[BioC] biomaRt: using a list as values. confused...

J.delasHeras at ed.ac.uk J.delasHeras at ed.ac.uk
Thu Jun 9 19:39:29 CEST 2011


THat's probably a good idea. Most people would realise the result is  
not the expected one, but it will be better to find an error and be  
safe.

thank you!

Jose


Quoting Steffen Durinck <durinck.steffen at gene.com> on Thu, 9 Jun 2011  
09:40:41 -0700:

> Hi Jose,
>
> I'll make biomaRt throw an error when someone tries the query you attempted.
>
> Cheers,
> Steffen
>
> On Thu, Jun 9, 2011 at 9:15 AM,  <J.delasHeras at ed.ac.uk> wrote:
>>
>> Hi Stephen,
>>
>> many thanks for that. I was looking at the previous results that I said were
>> ok and realised the ranges were wrong and that confused me even more!
>>
>> Thanks for teh tip about the chromosomal region, that's just what I needed!

Records from a data source

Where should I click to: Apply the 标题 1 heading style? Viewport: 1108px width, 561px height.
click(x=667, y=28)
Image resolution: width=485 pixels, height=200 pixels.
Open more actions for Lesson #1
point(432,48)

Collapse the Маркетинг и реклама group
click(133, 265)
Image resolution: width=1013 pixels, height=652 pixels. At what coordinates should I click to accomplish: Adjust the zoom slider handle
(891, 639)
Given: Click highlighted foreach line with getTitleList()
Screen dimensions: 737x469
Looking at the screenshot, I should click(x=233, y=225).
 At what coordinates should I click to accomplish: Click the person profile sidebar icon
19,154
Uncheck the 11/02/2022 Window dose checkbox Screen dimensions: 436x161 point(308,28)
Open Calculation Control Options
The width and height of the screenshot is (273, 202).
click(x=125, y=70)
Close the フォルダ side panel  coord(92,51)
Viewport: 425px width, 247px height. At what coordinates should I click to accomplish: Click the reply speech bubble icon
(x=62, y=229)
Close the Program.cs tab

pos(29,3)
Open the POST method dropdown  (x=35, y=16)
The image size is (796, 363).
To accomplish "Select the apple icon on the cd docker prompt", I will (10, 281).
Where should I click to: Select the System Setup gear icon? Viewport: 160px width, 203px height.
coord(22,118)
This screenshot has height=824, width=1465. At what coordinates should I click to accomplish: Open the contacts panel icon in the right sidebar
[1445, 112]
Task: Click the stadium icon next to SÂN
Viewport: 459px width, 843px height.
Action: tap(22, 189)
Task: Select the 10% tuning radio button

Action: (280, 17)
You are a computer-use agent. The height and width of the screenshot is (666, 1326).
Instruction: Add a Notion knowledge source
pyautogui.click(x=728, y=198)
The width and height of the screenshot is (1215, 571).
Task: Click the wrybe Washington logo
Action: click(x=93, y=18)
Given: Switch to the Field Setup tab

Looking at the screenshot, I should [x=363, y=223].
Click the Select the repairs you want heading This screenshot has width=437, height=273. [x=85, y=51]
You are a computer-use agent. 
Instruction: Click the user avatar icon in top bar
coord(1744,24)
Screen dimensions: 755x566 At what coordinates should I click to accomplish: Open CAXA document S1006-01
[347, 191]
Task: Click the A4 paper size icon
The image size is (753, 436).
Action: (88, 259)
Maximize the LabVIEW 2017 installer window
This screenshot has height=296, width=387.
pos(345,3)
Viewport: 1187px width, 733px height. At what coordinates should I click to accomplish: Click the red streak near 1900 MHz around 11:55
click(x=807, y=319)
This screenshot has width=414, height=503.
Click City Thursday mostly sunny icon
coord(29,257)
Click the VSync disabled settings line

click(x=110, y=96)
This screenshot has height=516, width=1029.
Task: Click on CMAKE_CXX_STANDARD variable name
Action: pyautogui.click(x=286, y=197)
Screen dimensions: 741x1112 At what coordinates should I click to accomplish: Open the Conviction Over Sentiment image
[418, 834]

SET EXERCISE A
In the biomaRt thread, what does Steffen say he will make biomaRt do?
SET EXERCISE B
Print the biomaRt thread from "Quoting Steffen Durinck" up to and including "query you attempted.".

WORKED SOLUTION A
Throw an error when someone tries the query Jose attempted.

WORKED SOLUTION B
Quoting Steffen Durinck <durinck.steffen at gene.com> on Thu, 9 Jun 2011  
09:40:41 -0700:

> Hi Jose,
>
> I'll make biomaRt throw an error when someone tries the query you attempted.